A call seeking comment from Mr. Parker was not returned and an email seeking comment from Mrs. Conklin, who is St. Mary’s campus minister and advancement director, was not immediately answered.
“The Classical Education model is time-tested, freeing our teachers and students to dive deeper than the state standards,” the letter to the board stated. “With this comes the liberty for our leadership and teachers to adopt a classical curriculum that focuses on the development of the student — body and soul — by immersing them in the greatest thoughts and works ever formed throughout salvation history.”
That would include art, literature, poetry, mathematics and the sciences, and “finally connecting it all through the lens of divine revelation in Scripture, our students will be given the fullest opportunity to grow in wisdom, virtue, and discipleship.”
The group wrote that other Catholic schools around the country to which it has reached out — schools that were on the brink of closing but made the transition to the classical model — are now flourishing.
“We would be the only school within a three-hour radius that offers this unique and rigorous curriculum,” the proposal reads. “This presents us with the opportunity to effectively develop a marketing and fundraising plan that offers something intrinsically different from the public schools in our area.
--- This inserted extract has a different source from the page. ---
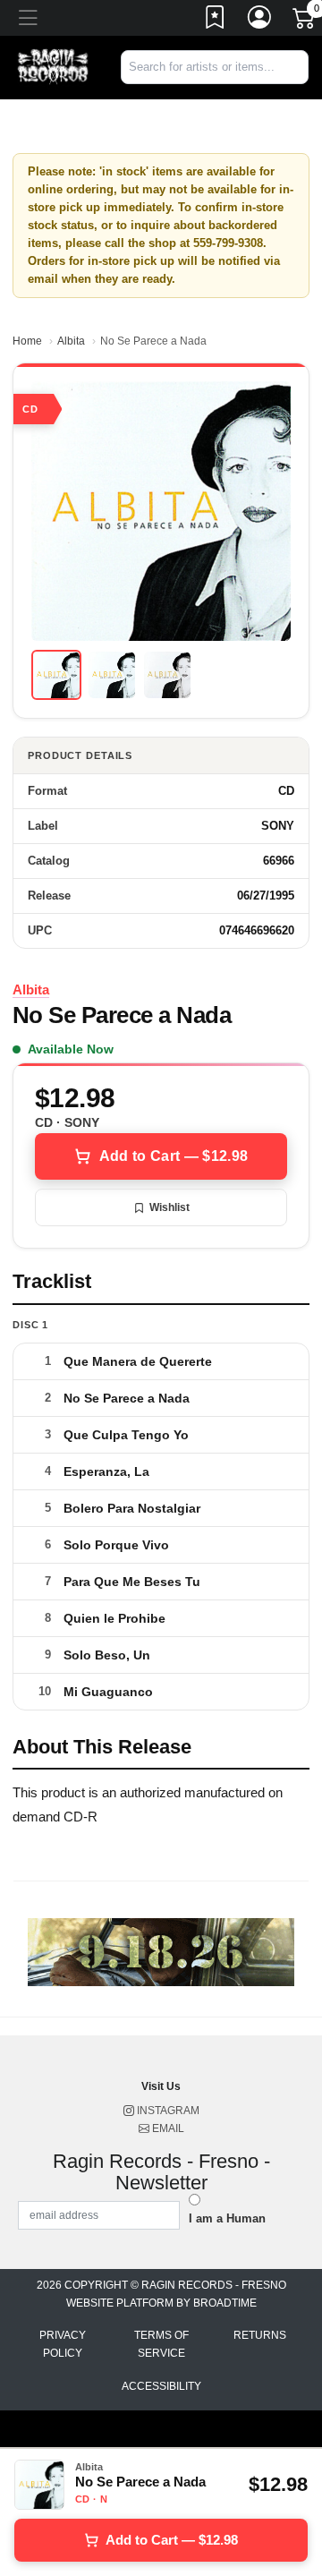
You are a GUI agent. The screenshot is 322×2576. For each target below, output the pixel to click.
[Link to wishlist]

This opens up a greater ability to reach students in surrounding areas, as well as in our own.
Ms. Lawrence said while that might work in areas with a larger population, the classical model would likely not improve the diminishing enrollment at St. Mary’s.
In fact, she said, it would hurt St. Mary’s, which is one of a dozen Catholic schools in the Diocese of Ogdensburg.
She said of the 11 students in the second-grade class, her daughter is one of only two who are Catholic.
If the school were to change its model of education, Ms. Lawrence said, she, along with other parents she has spoken with, would remove their children from the school.
“The school is 50 percent Catholic right now,” Ms. Lawrence said. “To me, this model seems way more religious than anything we have now. So where are they getting these people? Because I don’t see any non-Catholics seeing this and wanting to attend.”
She added that she felt the council was presented with only two options: to adopt the classical model or close.
Sister Ellen Rose Coughlin, superintendent of Catholic schools, said while there’s been no change in the status of St. Mary’s School, the diocese is consistently looking at curriculum issues related to the viability of the school.
“We expect our schools to maintain diocesan policy and part of diocesan policy is certainly adherence to the adaptation of New York State standards as we integrate them with the values of our Catholic faith,” Sister Coughlin said. “So that’s our position on any one of our schools.”
Whether the Catholic Classical Education model fits within the state standards is a question under review by St. Mary’s Education Council, Father Stitt and Principal Meyers, who will then make their recommendation to the diocese, Sister Coughlin said.
“We will evaluate the merits of their recommendation,” she said. “We want to make sure our schools maintain the standards that they currently have. We will evaluate any suggested change in light of those standards.